You can make multi-purpose herbal oils that can be used for cooking or massaging into sore body parts. Herbal oils can be prepared through either cold or hot infusion. You can select any kind of vegetable oil to extract the active constituents from the herbs, the best being olive, canola, sesame, and almond oils.

Cold Infusion

For cold infusion, first obtain a large jar with a tightly sealing lid and fill it compactly with herb flowers or leaves. Then pour in the oil, covering the herbs, and screw on the lid. Place the jar on a sunny windowsill for about a month. Remember to shake the mixture daily.

After a month, strain the mixture, capturing the oil in another container. Finally, transfer the oil into a dark bottle and store in a cool, dark place.

Hot Infusion

For hot infusions with dried herbs, use 1 cup of herbs per 2 cups of oil. For fresh herbs, use 2 cups of herbs per 2 cups of oil. Then, prepare a glass bowl over a pot of simmering water. Place the herbs and oil in the glass bowl, and heat the mixture slowly over low heat for about 3 hours.

To finish, strain it into a bowl. Let the oil cool, then transfer into dark, glass bottles sealed with a cap.
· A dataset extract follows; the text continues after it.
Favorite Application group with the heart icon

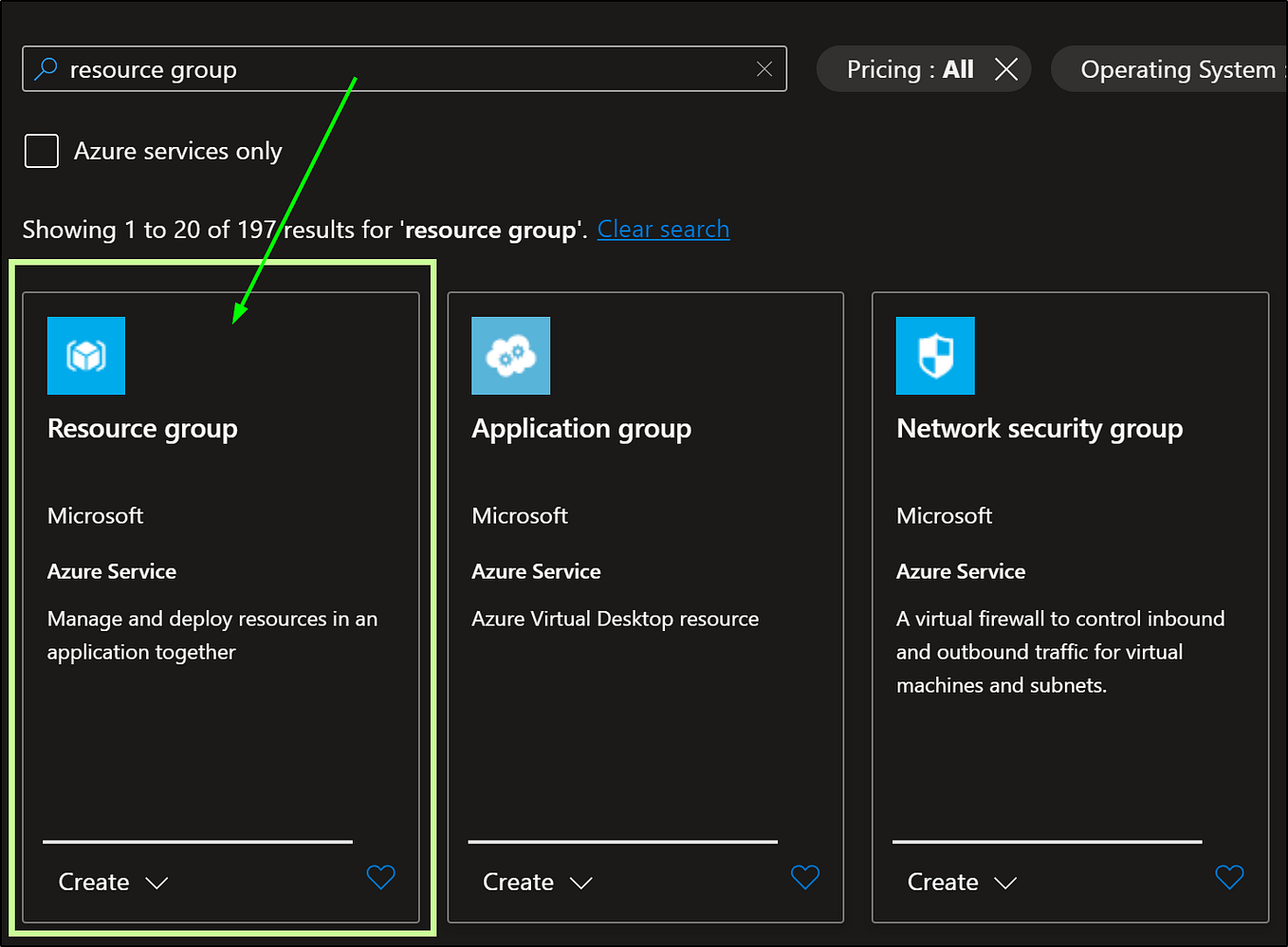804,877
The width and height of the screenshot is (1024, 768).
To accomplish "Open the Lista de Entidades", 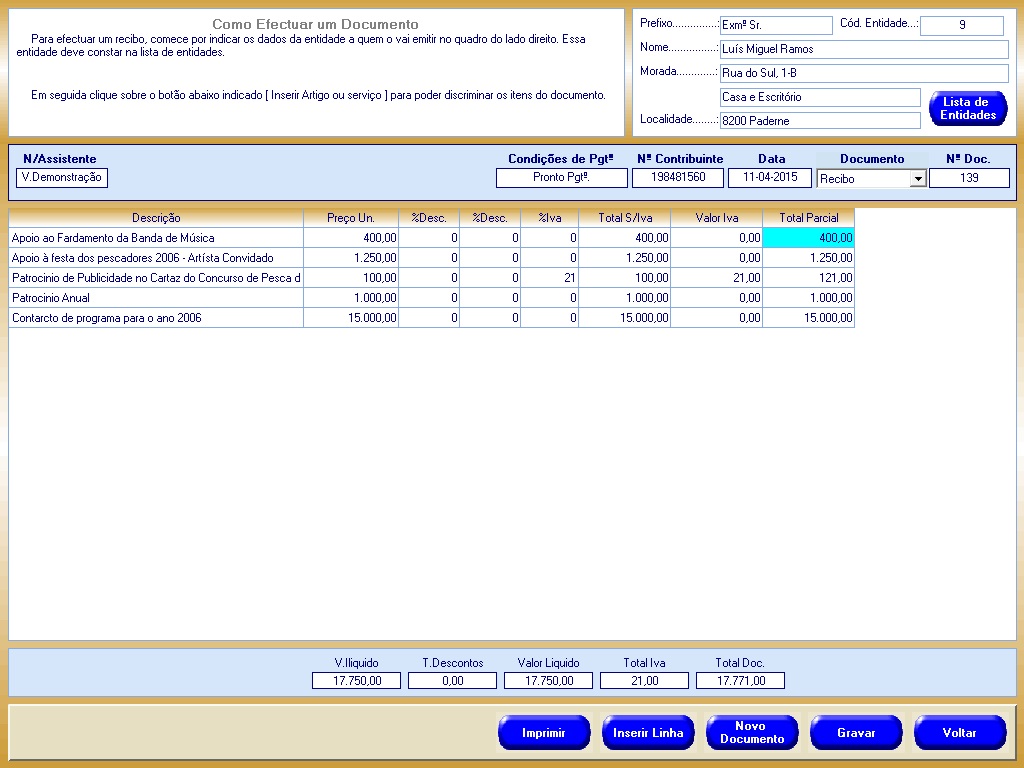I will [968, 109].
Store in a cool, dark place.

Creams

You can make herbal skin cream with a simple recipe, combining herbs of your choice with an emulsifying cream.

Step 1 – Melt Cream

Melt about 2 tablespoons of emulsifying cream in a bowl placed over a pot of boiling water.

Step 2 – Add Dried Herbs and Heat

Add 1 large tablespoon of dried herbs to the mixture. Stir slowly until you see the cream taking on the color of the herbs.

Step 3 – Strain

Remove the mixture from the heat and strain. Squeeze out the remaining liquid from the clump.

Step 4 –Let Cool

Finally, allow the cream to cool in a glass bowl. Spoon the cream into small, dark bottles, and store in a cool, dark place. Cream will be preserved for use for up to one year.

Salves and Ointments

Choose herbs with healing, soothing properties to prepare your own salves and ointments to apply to sore skin and wounds. Simply combine an infused oil with chosen herbs and beeswax.

Step 1 – Heat Infused Oil

First, pour 3-4 fluid ounces of infused oil into a glass bowl, and place it over a pot of boiling water.

Step 2 – Add Beeswax

Add a small, square piece of beeswax to the infused oil, stirring constantly until the wax has completely melted. The beeswax will thicken the mixture, giving it just the right consistency.

Step 3 – Pour into Jars

Pour the warm liquid into small, dark ointment jars. Store in a cool, dark place.